As I write this today, we’re in the year 2020. And it’s just extremely sad to me that most people don’t actually know these facts about fat loss that I’m about to list out here, yet I think it’s already 2020, and these things should be common sense by now.

Alright. Enough with the disappointment talk. Better late than never! Let’s begin.

FACT 1: Calorie deficit is the ONE AND ONLY overarching law of weight/fat loss.

I don’t care what other factors you say. It doesn’t matter if it’s hormones, water intake, sleep, “slow” metabolism, genetics, lack of exercise, eating junk food, etc etc. If you’re in a calorie surplus, you will gain fat. If you’re in a calorie deficit, you will lose fat. This is NOT optional, it’s NOT an opinion, it’s NOT a belief. It’s a FACT. And calories will count in terms of how your body executes the energy balance, whether you count it or not.

Let’s take “hormonal issue” as an example. Let’s say, this person’s “insulin sensitivity is bad”. Someone might say, “oh low insulin sensitivity means that the body is more likely to store fat and its action of fat usage is less efficient.”

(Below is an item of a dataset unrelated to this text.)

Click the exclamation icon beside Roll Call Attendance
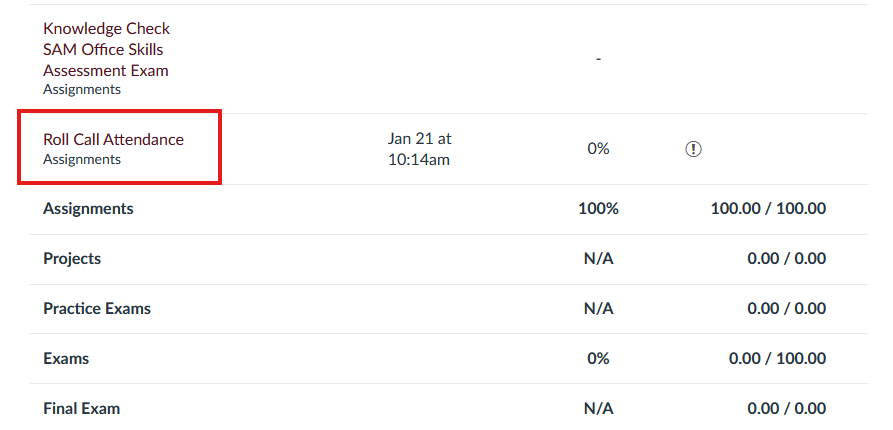This screenshot has width=893, height=430. coord(693,149)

Yes, that may be true. But calorie deficit can override that in terms of fat gain/loss effect on the body. Imagine if you ate nothing at all (let’s say someone trapped you in a prison, and gave you absolutely no food), sure your body’s insulin is inefficient, but if there’s no food, there’s no energy to store. If there’s no energy to store, your body simply won’t get fat. In fact, it’ll still burn fat from your existing body fat for energy to survive.

To understand this, first you need to understand why we store body fat in the first place. Our bodies store body fat because of an energy surplus from food. When we have excess food that our bodies don’t need yet, we store that excess energy as body fat. When we need it because we don’t have enough food, we’ll withdraw out of the body fat, and thus you lose fat. THAT’S IT. We store or withdraw body fat, PURELY because of energy balance.

In any case, the law of thermodynamics states that energy cannot be produced out of nowhere. So if there’s no energy coming in from food, no matter how inefficient your body functions (whether that’d be a hormonal issue, or sleep, or whatever excuse you may have), it cannot produce fat out of thin air.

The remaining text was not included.